(Stored records)
═══
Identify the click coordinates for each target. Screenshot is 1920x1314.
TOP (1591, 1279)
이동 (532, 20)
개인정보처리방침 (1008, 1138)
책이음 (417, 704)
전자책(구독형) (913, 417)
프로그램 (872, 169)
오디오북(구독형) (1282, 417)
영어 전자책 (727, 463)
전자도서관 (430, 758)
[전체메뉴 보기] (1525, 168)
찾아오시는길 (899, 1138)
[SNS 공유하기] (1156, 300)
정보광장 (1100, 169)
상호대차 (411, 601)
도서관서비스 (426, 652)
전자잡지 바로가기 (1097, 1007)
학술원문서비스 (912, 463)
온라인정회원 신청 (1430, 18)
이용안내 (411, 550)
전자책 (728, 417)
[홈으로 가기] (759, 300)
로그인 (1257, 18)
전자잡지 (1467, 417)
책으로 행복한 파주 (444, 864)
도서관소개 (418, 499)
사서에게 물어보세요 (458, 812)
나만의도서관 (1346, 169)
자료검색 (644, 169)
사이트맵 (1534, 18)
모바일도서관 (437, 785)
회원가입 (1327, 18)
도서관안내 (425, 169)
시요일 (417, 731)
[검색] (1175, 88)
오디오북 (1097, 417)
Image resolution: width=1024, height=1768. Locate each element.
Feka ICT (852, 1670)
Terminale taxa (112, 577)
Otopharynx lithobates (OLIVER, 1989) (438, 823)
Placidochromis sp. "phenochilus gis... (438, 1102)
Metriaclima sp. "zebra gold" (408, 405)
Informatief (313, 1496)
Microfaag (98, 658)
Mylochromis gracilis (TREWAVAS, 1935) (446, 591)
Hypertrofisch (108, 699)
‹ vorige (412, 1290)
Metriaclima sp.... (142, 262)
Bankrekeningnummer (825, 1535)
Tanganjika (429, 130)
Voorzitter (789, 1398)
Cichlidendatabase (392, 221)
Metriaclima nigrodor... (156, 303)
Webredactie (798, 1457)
═══
→ **ASSIGNMENT**
Repeat the data exactly. Omit nothing.

→ **RESULT**
Identify the click coordinates for each target. Screenshot is 1920x1314.
TOP (1591, 1279)
이동 (532, 20)
개인정보처리방침 (1008, 1138)
책이음 (417, 704)
전자책(구독형) (913, 417)
프로그램 (872, 169)
오디오북(구독형) (1282, 417)
영어 전자책 (727, 463)
전자도서관 (430, 758)
[전체메뉴 보기] (1525, 168)
찾아오시는길 (899, 1138)
[SNS 공유하기] (1156, 300)
정보광장 (1100, 169)
상호대차 (411, 601)
도서관서비스 (426, 652)
전자잡지 바로가기 (1097, 1007)
학술원문서비스 (912, 463)
온라인정회원 신청 (1430, 18)
이용안내 (411, 550)
전자책 (728, 417)
[홈으로 가기] (759, 300)
로그인 (1257, 18)
전자잡지 (1467, 417)
책으로 행복한 파주 (444, 864)
도서관소개 (418, 499)
사서에게 물어보세요 (458, 812)
나만의도서관 (1346, 169)
자료검색 (644, 169)
사이트맵 (1534, 18)
모바일도서관 (437, 785)
회원가입 (1327, 18)
도서관안내 (425, 169)
시요일 (417, 731)
[검색] (1175, 88)
오디오북 (1097, 417)
Image resolution: width=1024, height=1768. Locate each element.
Feka ICT (852, 1670)
Terminale taxa (112, 577)
Otopharynx lithobates (OLIVER, 1989) (438, 823)
Placidochromis sp. "phenochilus gis... (438, 1102)
Metriaclima sp. "zebra gold" (408, 405)
Informatief (313, 1496)
Microfaag (98, 658)
Mylochromis gracilis (TREWAVAS, 1935) (446, 591)
Hypertrofisch (108, 699)
‹ vorige (412, 1290)
Metriaclima sp.... (142, 262)
Bankrekeningnummer (825, 1535)
Tanganjika (429, 130)
Voorzitter (789, 1398)
Cichlidendatabase (392, 221)
Metriaclima nigrodor... (156, 303)
Webredactie (798, 1457)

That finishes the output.